CONSIGNES:
A: D'après l'extrait sur le gardien Price, quelle intervention devait faciliter la guérison de son genou ?
B: Recopiez fidèlement le passage de l'extrait sur le gardien Price qui commence par « Pendant la saison » et se poursuit jusqu'à « le mois d’octobre. ».
C: Poursuivez l'extrait sur le gardien Price à partir de sa dernière phrase.

EXTRAIT DU DOCUMENT:
++++++++

Le lendemain, au bilan de fin de saison du club, le gardien a mis cartes sur table : chaque fois qu’il enfilait son équipement, son genou enflait. « Certains aspects du travail d’un gardien sont difficiles à faire pour moi », a-t-il avoué, précisant ne pas se voir jouer de manière « durable » si cet état des choses perdurait. Le match de la veille pourrait avoir été son dernier, mais il chercherait d’autres « opinions ». Une nouvelle opération n’était pas exclue.

Pendant la saison morte, Kent Hughes a répété à quel point il avait hâte d’avoir de la « clarté » au sujet de l’état de santé de son gardien. Une visite chez un spécialiste de Pittsburgh et une injection de plasma riche en plaquettes, une intervention censée faciliter la guérison de son genou, n’ont donné ni à Price ni à ses patrons les réponses espérées.

Le véritable test viendrait sur la glace, a prévenu Hughes. À la mi-juillet, il espérait être fixé avant le mois d’octobre.

++++++++

DONNÉES DISPONIBLES:
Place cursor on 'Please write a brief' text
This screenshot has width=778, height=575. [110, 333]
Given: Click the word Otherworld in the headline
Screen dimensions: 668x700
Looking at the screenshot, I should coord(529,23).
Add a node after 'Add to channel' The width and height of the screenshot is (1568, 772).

++++++++

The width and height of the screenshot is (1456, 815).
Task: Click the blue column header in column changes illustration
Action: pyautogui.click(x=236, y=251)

++++++++

RÉPONSES:
A: Une injection de plasma riche en plaquettes.

B:
Pendant la saison morte, Kent Hughes a répété à quel point il avait hâte d’avoir de la « clarté » au sujet de l’état de santé de son gardien. Une visite chez un spécialiste de Pittsburgh et une injection de plasma riche en plaquettes, une intervention censée faciliter la guérison de son genou, n’ont donné ni à Price ni à ses patrons les réponses espérées.

Le véritable test viendrait sur la glace, a prévenu Hughes. À la mi-juillet, il espérait être fixé avant le mois d’octobre.

C:
La précision souhaitée est venue un peu plus vite que prévu. Mais elle n’est certainement pas allée dans le sens que le gestionnaire aurait souhaité.

La rééducation n’a montré « aucune amélioration » la saison dernière, a rappelé Hughes, jeudi. L’injection au genou, effectuée en juin, « n’a pas aidé ».

Au sujet d’un retour en 2022-2023, le DG parle encore au conditionnel. Les examens que subira Price avec le personnel médical du club, au seuil du camp d’entraînement, le mois prochain, donneront l’heure juste.

Une opération est-elle inévitable ? a demandé un journaliste. Hughes n’a pas voulu être catégorique ; on en saura davantage au camp, a-t-il répété. « Mais je peux répondre qu’avec [uniquement] de la rééducation, on ne croit pas que Carey est capable de revenir au jeu. »

Il n’y a pas eu de suite à sa phrase.